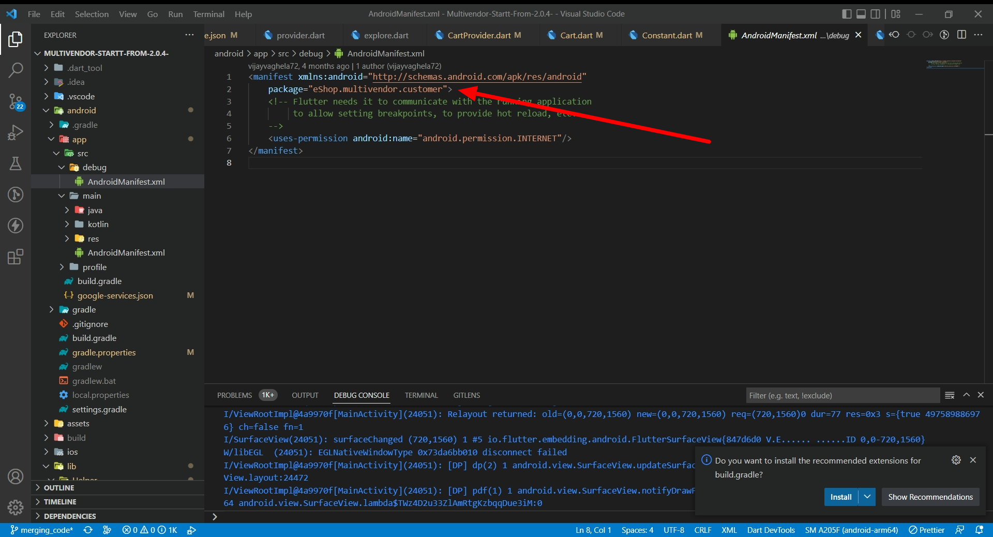993x537 pixels.
Task: Open Source Control view with 22 badge
Action: (16, 101)
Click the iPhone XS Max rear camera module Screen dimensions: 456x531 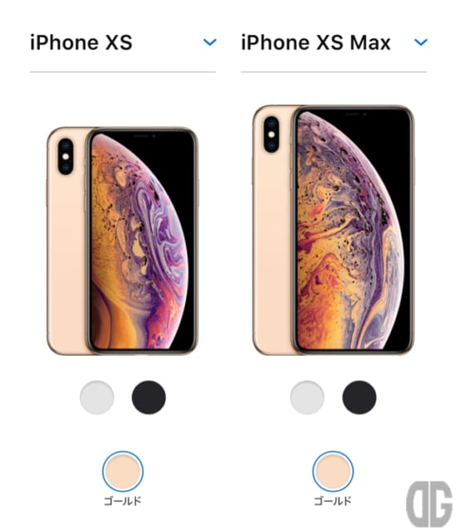[x=272, y=134]
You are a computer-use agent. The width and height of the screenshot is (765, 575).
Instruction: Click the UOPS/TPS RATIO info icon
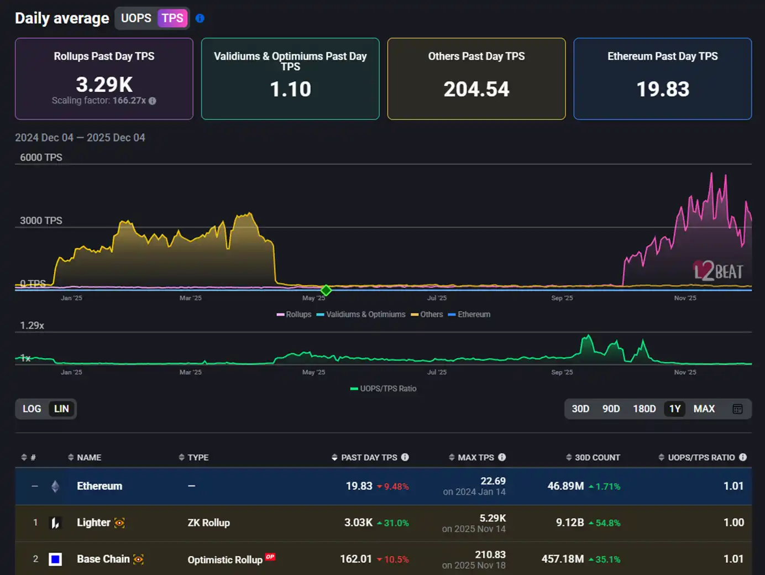pyautogui.click(x=743, y=457)
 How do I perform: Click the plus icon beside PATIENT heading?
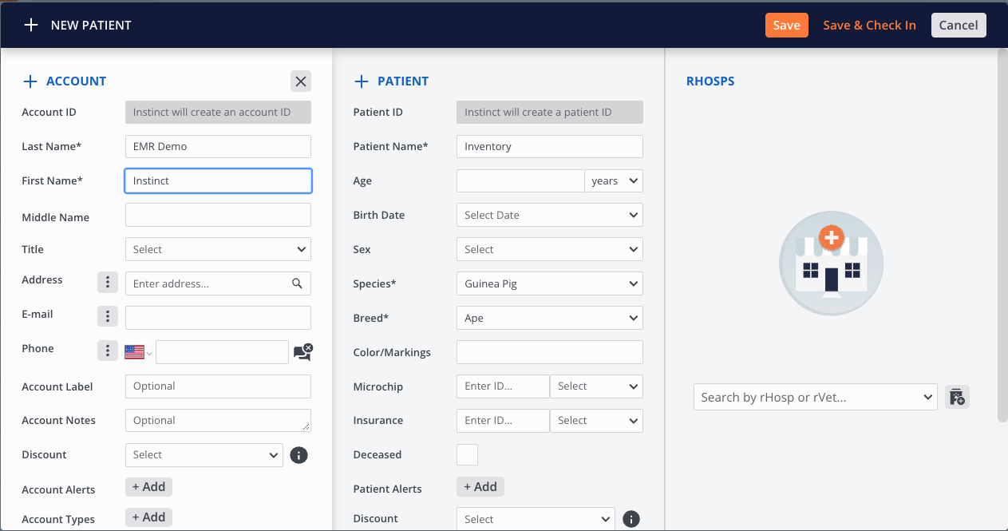pos(362,81)
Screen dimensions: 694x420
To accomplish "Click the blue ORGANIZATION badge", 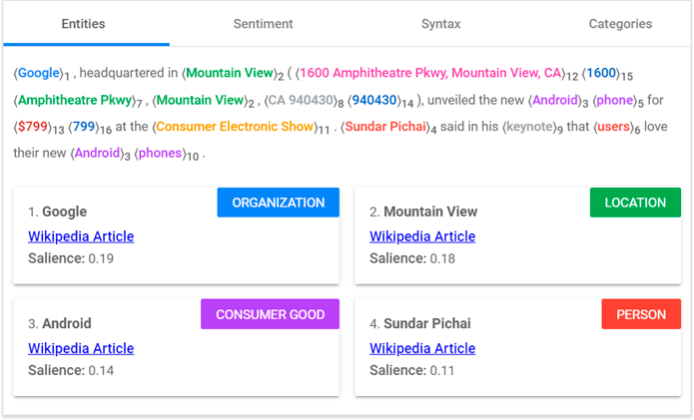I will [x=278, y=203].
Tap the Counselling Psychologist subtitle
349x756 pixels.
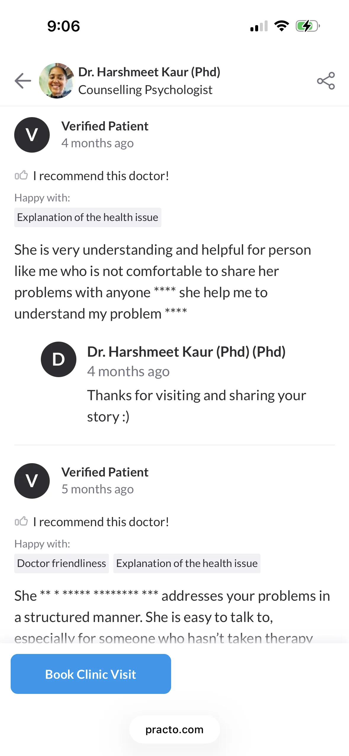(145, 90)
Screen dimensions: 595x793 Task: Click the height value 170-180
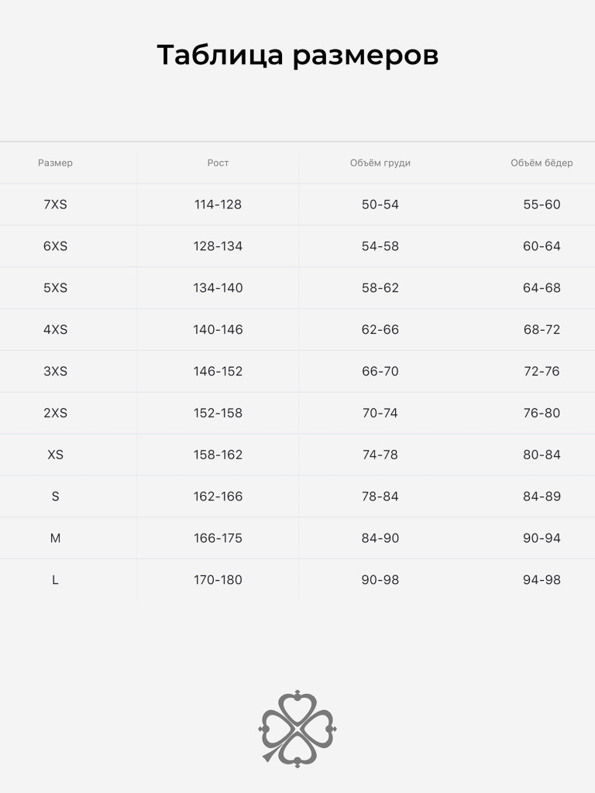218,580
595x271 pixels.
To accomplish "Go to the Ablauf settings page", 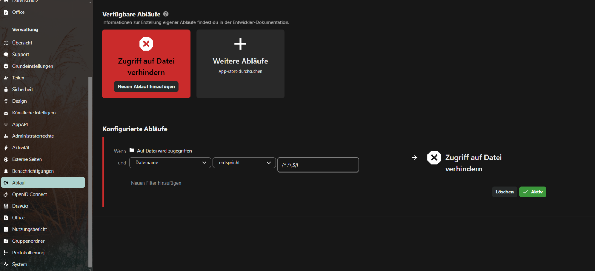I will click(x=19, y=183).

══════════

EXERCISE PROMPT: Keep to the lines above from the line with "You are a computer-use" to the line with "Screen dimensions: 694x420", and set down exactly those, inclusive, with nothing else and every picture left out.

SOLUTION TO THIS PROBLEM:
You are a computer-use agent. The width and height of the screenshot is (765, 575).
Instruction: Click the UOPS/TPS RATIO info icon
pyautogui.click(x=743, y=457)
 How do I perform: Click the plus icon beside PATIENT heading?
pos(362,81)
Screen dimensions: 694x420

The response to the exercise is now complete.